- [Instructions to follow]
In your copy, leave out all pictures and reproduce every entry exactly.

──────── Data to process

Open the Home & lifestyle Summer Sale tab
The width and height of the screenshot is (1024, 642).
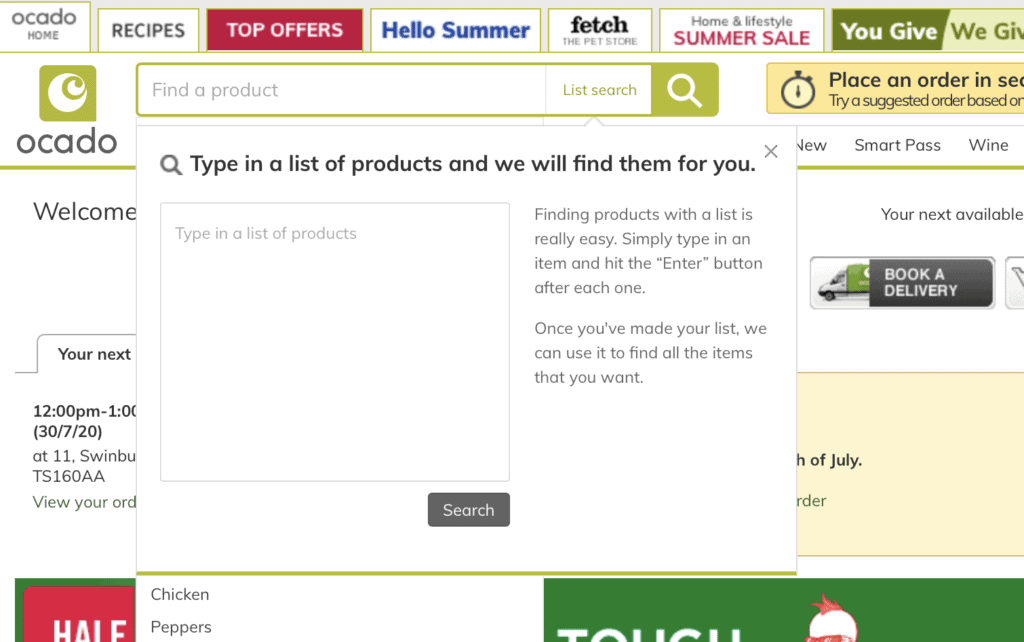pos(741,30)
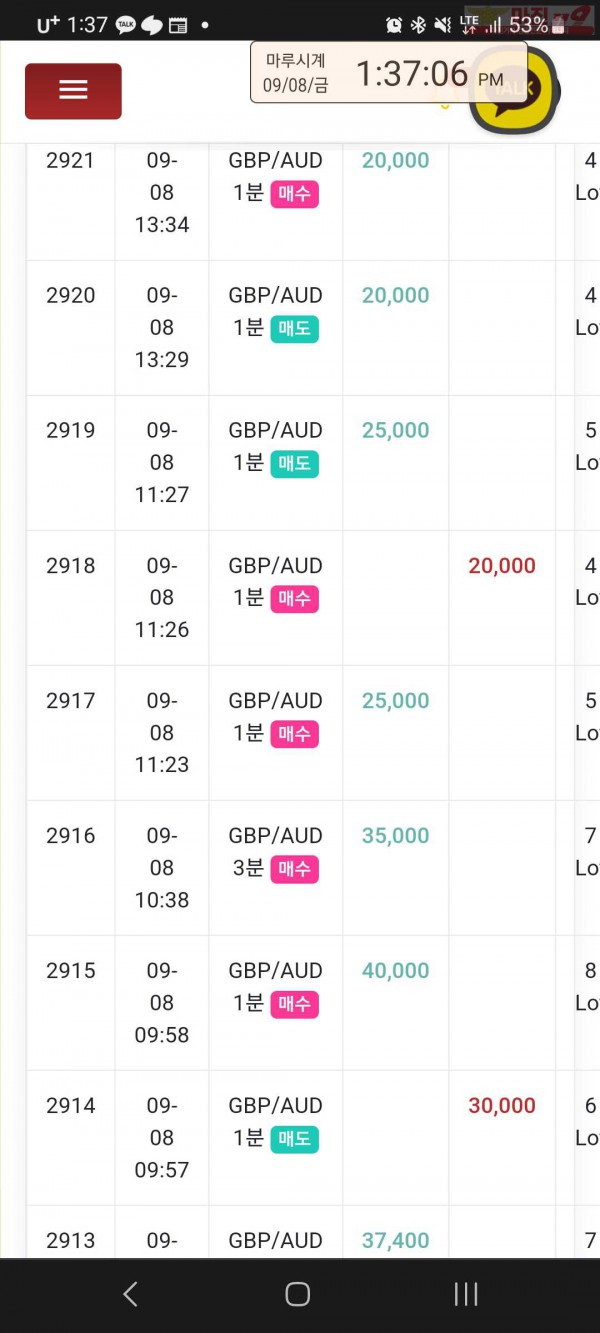
Task: Click order number 2917
Action: pos(71,701)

────────────────

- [Response to the task]
Open the Home & lifestyle Summer Sale tab
The width and height of the screenshot is (1024, 642).
pos(741,30)
Task: Click order number 2917
Action: pos(71,701)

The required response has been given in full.